Impacting Every Aspect of the Practice
While some EHRs end up as high-tech toys, our document management solution has a far-reaching impact on the daily operations of our busy practice. Every aspect of the clinic is affected by the purchase, and that is why our choice had to be a technology that could be readily used by all staff members.
Workflow efficiencies free staff time and enhance the level of patient services throughout the practice. Immediate access to patient charts allows staff — both office and medical — to take patient calls in a timely fashion and be educated in their communication with those patients. A more efficient, smoother workflow significantly impacts the tenor of the entire office. Staff and physicians alike have more time to spend with the patients, instead of hunting for charts in a paper system.
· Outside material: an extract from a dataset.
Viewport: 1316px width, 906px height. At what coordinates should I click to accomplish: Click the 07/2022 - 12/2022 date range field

Our document management solution has improved the general workflow of the entire practice, increasing efficiency and making many daily tasks more convenient. A quick overview reveals how often and how many staff members typically "touch" a patient's electronic chart:
Physicians/physical therapists — providers record details of the patient visit without deviating from the way they saw patients or documented visits in the past, i.e., dictated and transcribed, handwritten or templated on worksheets;
Nurses/physician assistants — medications, tests and follow-up instructions are entered into the digital chart and can be readily accessed in response to a patient's call, a pharmacist's question, or a referring physician's inquiry;
Medical records — information, such as referral updates, test results, operative reports, x-rays and patient health history updates are digitized as part of the electronic chart;
Business staff — having a digital chart "on demand" (in contrast to submitting a request form and waiting a day or two before a paper chart appears) allows staff to process claims at once or check exam notes or an operative report on screen for an immediate resolution to an EOB, claim or coding question; and
Reception — all insurance cards are scanned directly into the system at check-in.
Room for Growth
Critical factors with any healthcare technology purchase are its immediate influence on the practice and its ongoing impact. Can the solution grow with the practice? What are the immediate/first-year savings and costs? Are there recurring savings and costs?
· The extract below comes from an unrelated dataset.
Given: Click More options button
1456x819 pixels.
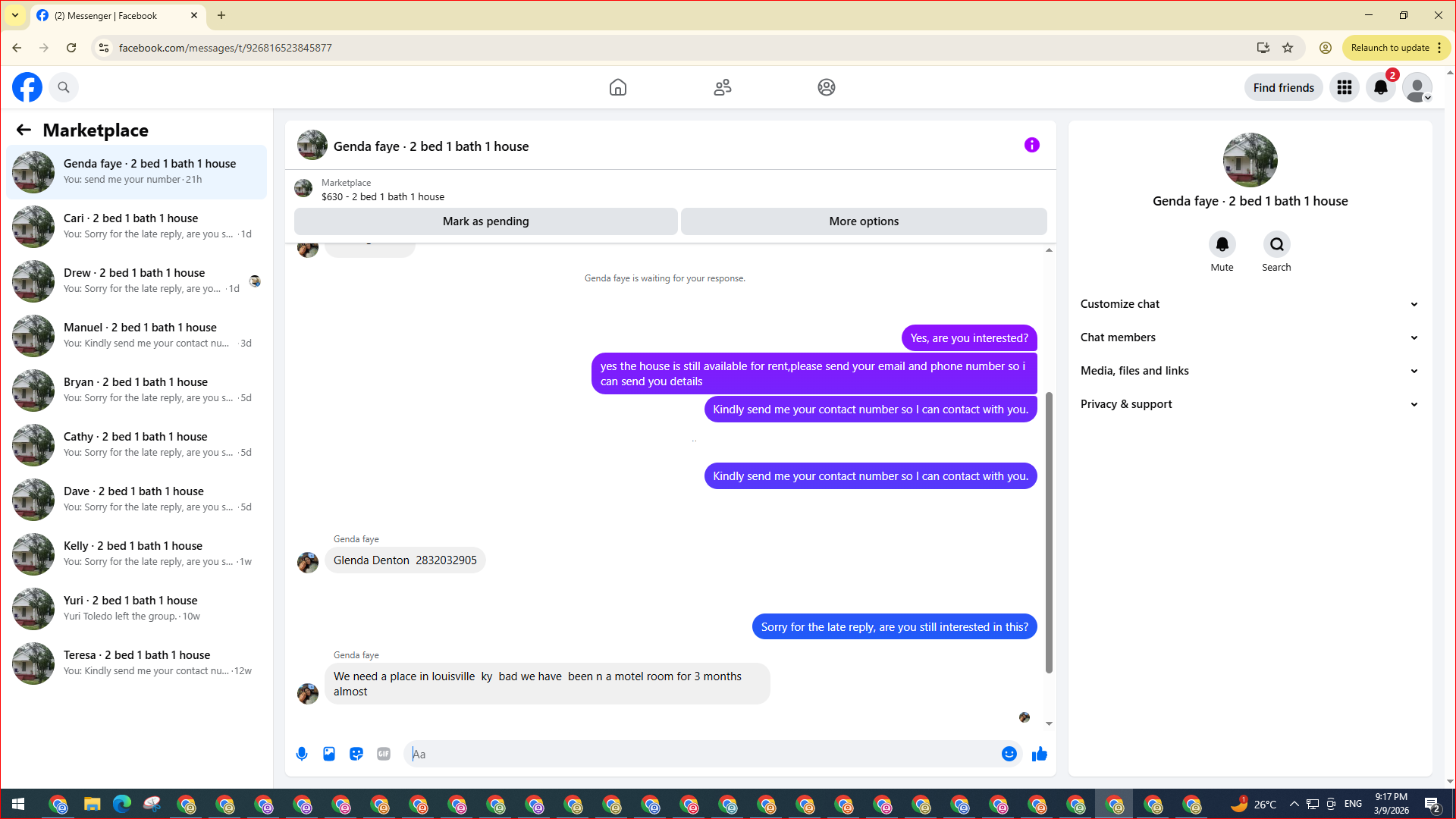Looking at the screenshot, I should (863, 221).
While there are many intangible savings with our purchase — increased office efficiency, improved response time for patients with clinical questions, greater access of patient information for physicians and staff, etc. — the operating cost savings for the first year of implementation and the projected operating cost savings over a five-year period speak volumes about our decision:
Considerable salary/benefits savings with the elimination of 4.8 employees in the medical records department through attrition because of the new efficiencies within five months of going live;
Reduction in costs for courier expenses, offsite chart storage, and chart supplies;
Elimination of microfilm costs; and
Projected savings multiply over the long term, as Campbell Clinic expands.
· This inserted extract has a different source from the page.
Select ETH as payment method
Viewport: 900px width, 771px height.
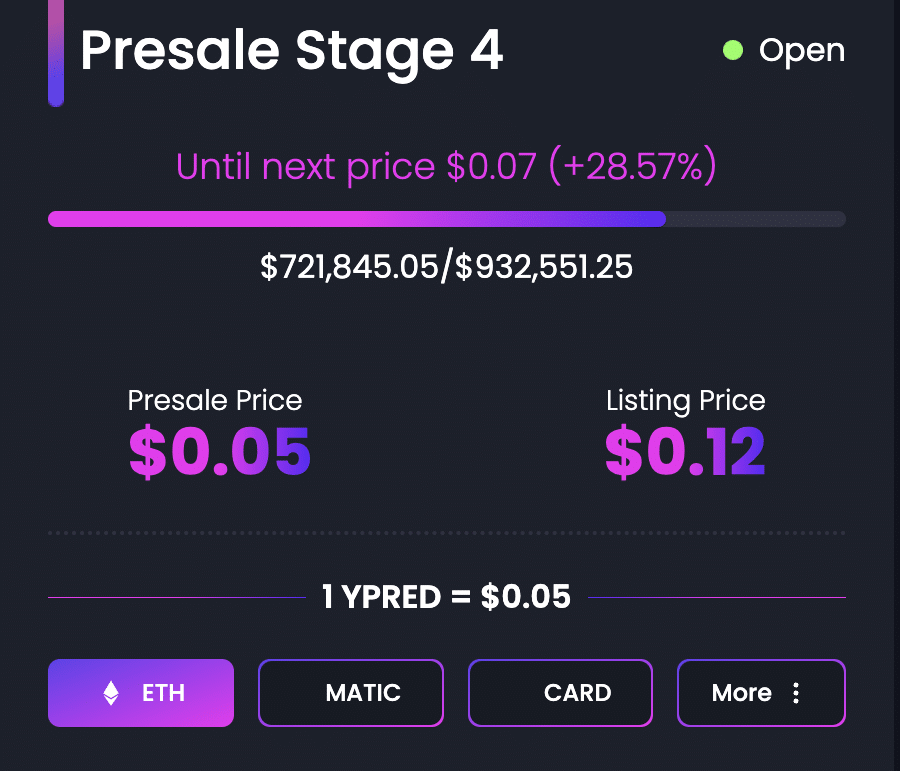141,693
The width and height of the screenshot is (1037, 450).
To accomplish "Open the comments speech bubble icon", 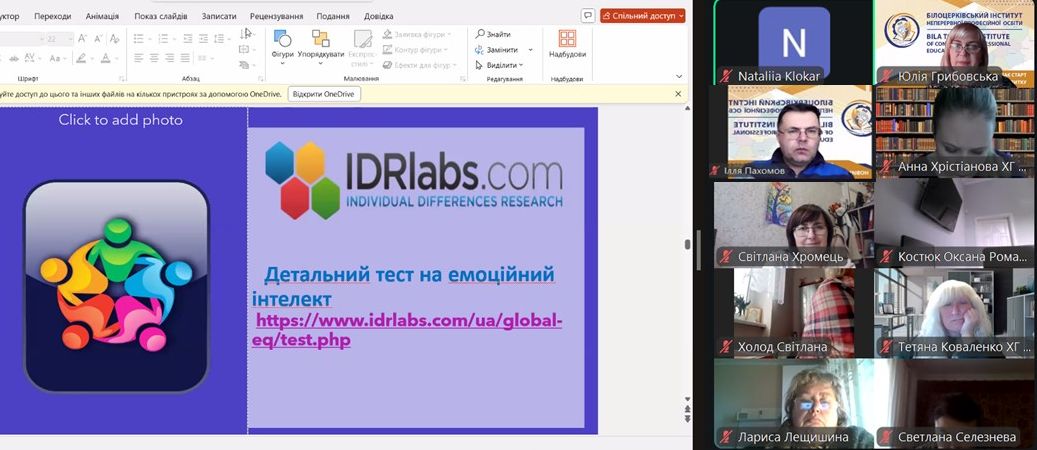I will pos(588,15).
While more than half of EHR installations fail, Campbell Clinic was successful because we carefully analyzed our needs, sought out a technology solution that seamlessly interfaced with existing programs yet could grow as the practice expanded, and minimized our financial risk by opting for a document management and business workflow solution that met the rigors of today's healthcare environment. It has demonstrated strong operating cost savings that could quickly pay for itself.
John Vines is CEO of Campbell Clinic Orthopaedics, a healthcare organization with four clinics in the Memphis, Tenn., area.